Ahmed, nouvelle gargouille de la cathédrale Saint-Jean
publié le 21.08.2010
in LE PROGRES
Le visage sculpté sur la primatiale est un clin d'œil et un hommage au chef de chantier musulman qui travaille à la restauration du site. L'initiative d'un tailleur de pierre a reçu l'accord de l'Evêché et des Monuments historiques
Il n'y en aurait pas deux pareils sur les églises de France, et celle qui figure désormais sur l'une des façades de la cathédrale Saint-Jean est unique à plus d'un titre. La gargouille qui fait actuellement parler dans le quartier du Vieux-Lyon, représente le chef de chantier qui officie à la restauration de la tour Nord-Ouest (1). Retrouver un beau matin son visage apposé sur la cathédrale n'est pas banal, encore moins quand l'artisan artiste en question, qui appartient à l'entreprise Comte, dans la Loire, se nomme Ahmed Benzizine et est musulman. Dernier détail qui réjouira les œcuméniques : au bas de la gargouille, on peut lire «
Dieu est le plus grand », en français mais aussi en arabe.
«
Allah Akbar », ça met tout le monde d'accord ! Ce n'est pas comme si on avait inscrit Mahomet est notre prophète… », commente un proche du diocèse. S'estimant « dérangé pendant (s) es vacances », le père Cacaud, recteur de la cathédrale, ne confirme pas qu'un accord a bien été donné par l'Evêché, mais le service communication du diocèse, de son côté, le fait en insistant sur « l'habitude qu'ont les bâtisseurs de prendre certaines libertés un peu en marge de l'espace sacré ».
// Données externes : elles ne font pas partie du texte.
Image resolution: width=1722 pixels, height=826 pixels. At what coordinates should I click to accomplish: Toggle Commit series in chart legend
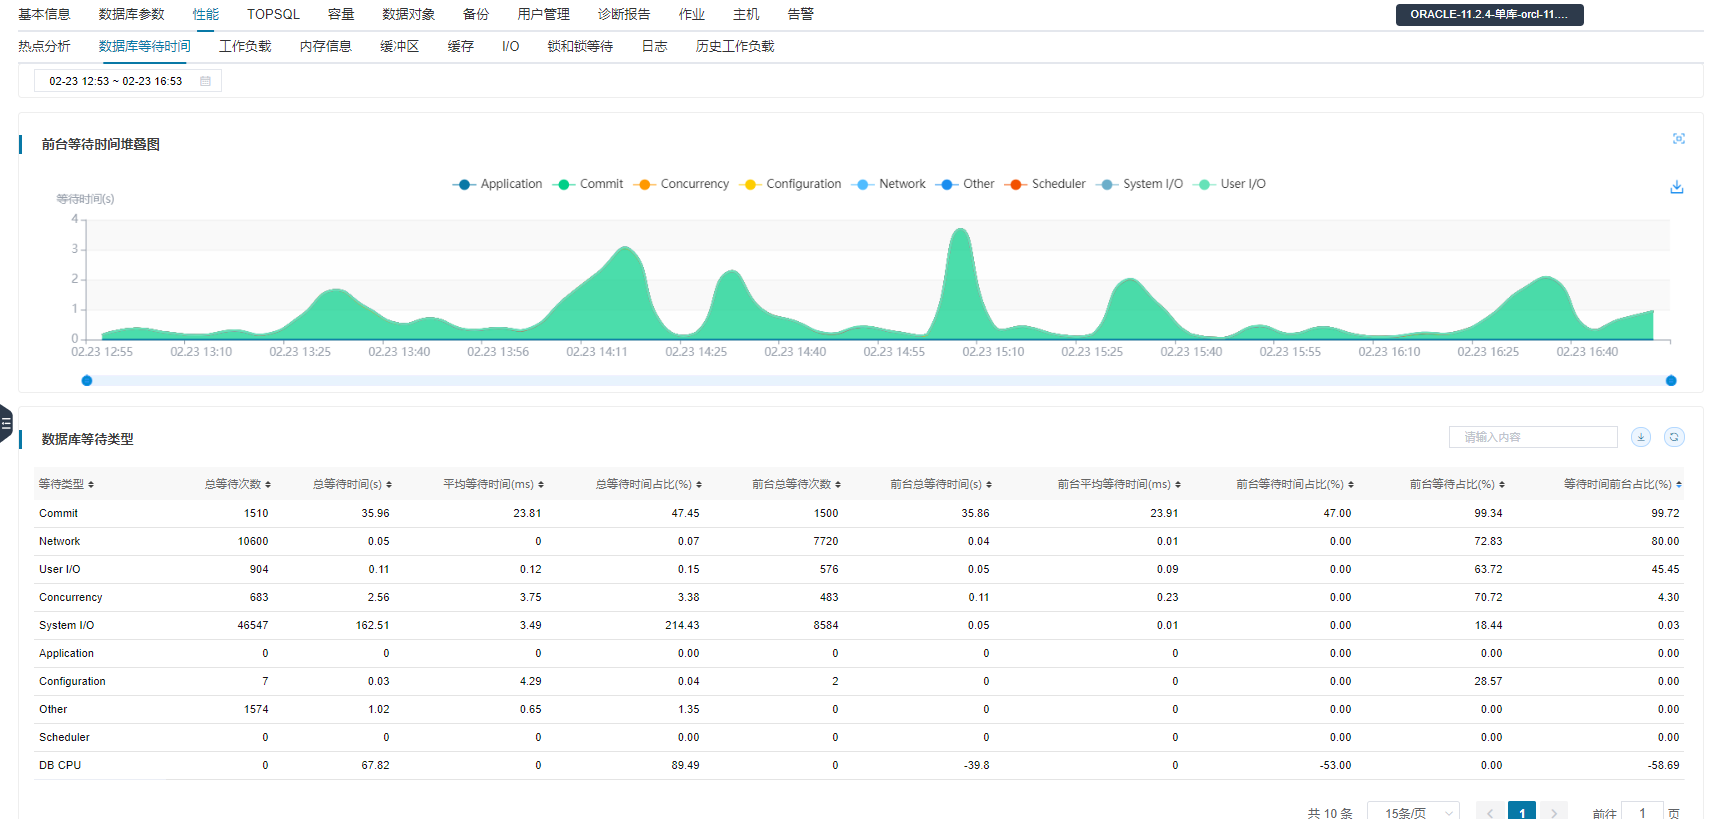pos(589,184)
« Il est de grande tradition des tailleurs de pierre et des sculpteurs de cathédrale de représenter des gens pour qui ils ont de l'estime. Or, Ahmed, qui travaille depuis 30 ans sur Saint-Jean, est quelqu'un de compétent et de très humble. Un homme discret et apprécié. C'est un beau geste humain », souligne de son côté Didier Répellin, architecte en chef des monuments historiques.
« Ça n'aurait pas été possible à Saint-Georges », fait remarquer Daniel, le crêpier ancré au coin droit de la cathédrale, en référence au fief catholique conservateur. Comme lui, elles sont nombreuses les figures du Vieux-Lyon à applaudir des deux mains la réalisation d'Emmanuel, le tailleur de pierres qui a sculpté le visage d'Ahmed. « C'est géant. Si ça pouvait aider au rapprochement des religions », commente Evelyne, une fidèle des lieux qui n'a rien perdu de l'affaire. Et Jean-Luc Chavent, le conteur de rues, ne manque pas de faire stopper au pied de la pierre saillante, les groupes qu'il emmène à travers le quartier historique.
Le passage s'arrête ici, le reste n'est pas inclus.